(DATASET RECORDS)
"""

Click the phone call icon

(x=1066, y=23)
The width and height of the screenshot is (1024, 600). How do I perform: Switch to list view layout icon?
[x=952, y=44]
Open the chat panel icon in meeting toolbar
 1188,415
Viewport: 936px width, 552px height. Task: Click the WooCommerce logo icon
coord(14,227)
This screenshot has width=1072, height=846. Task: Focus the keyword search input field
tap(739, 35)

"""
"""

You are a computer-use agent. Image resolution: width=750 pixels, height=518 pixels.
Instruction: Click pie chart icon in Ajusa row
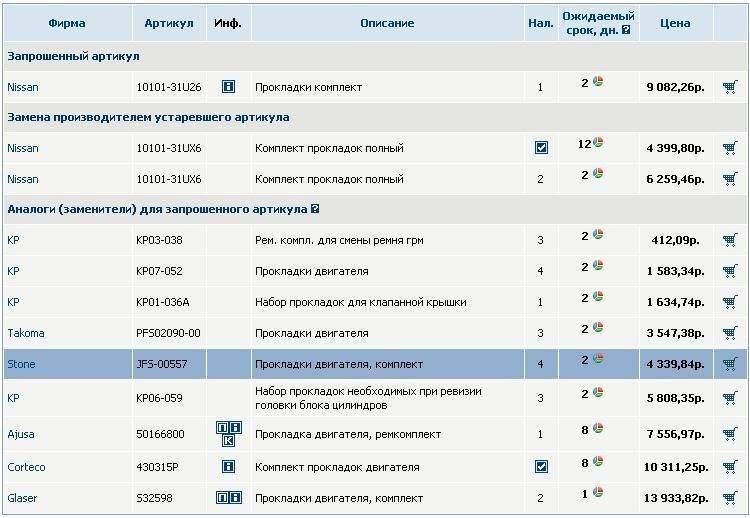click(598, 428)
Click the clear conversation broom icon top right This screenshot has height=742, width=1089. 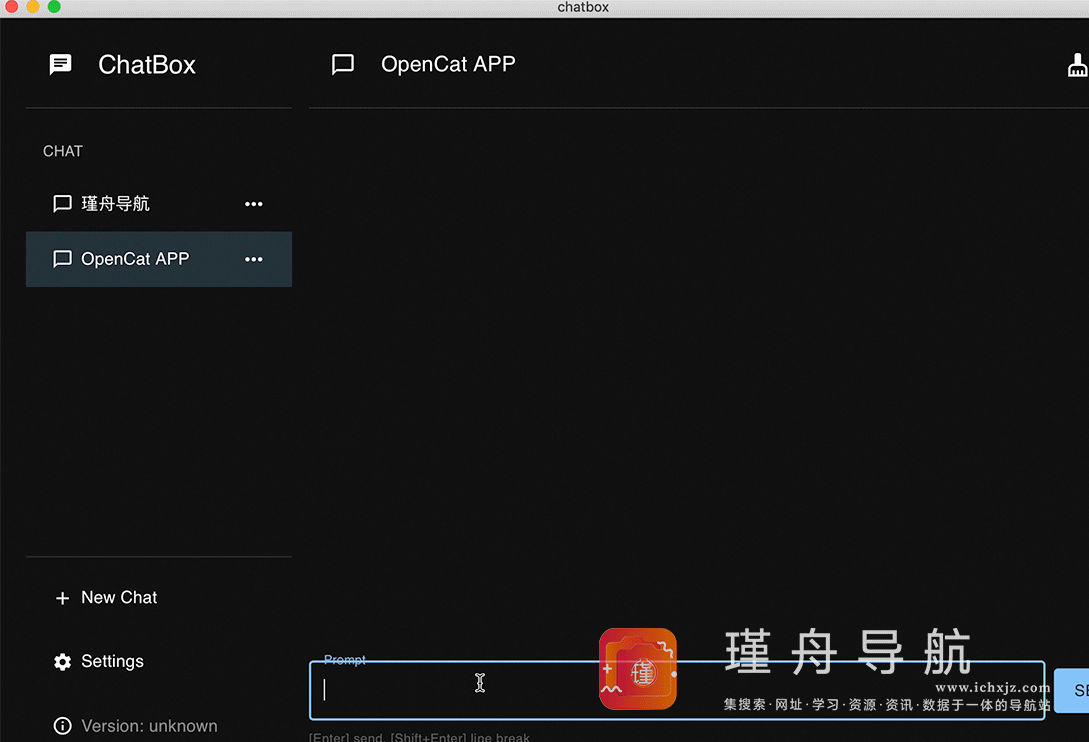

"""

(EXERCISE DETAILS)
Pictures excluded, transcribe the listing above exactly from the line with "Instruction: Click pie" through the line with "Click the clear", and no further.

(SOLUTION FOR THIS TASK)
Instruction: Click pie chart icon in Ajusa row
click(598, 428)
Click the clear conversation broom icon top right This screenshot has height=742, width=1089. 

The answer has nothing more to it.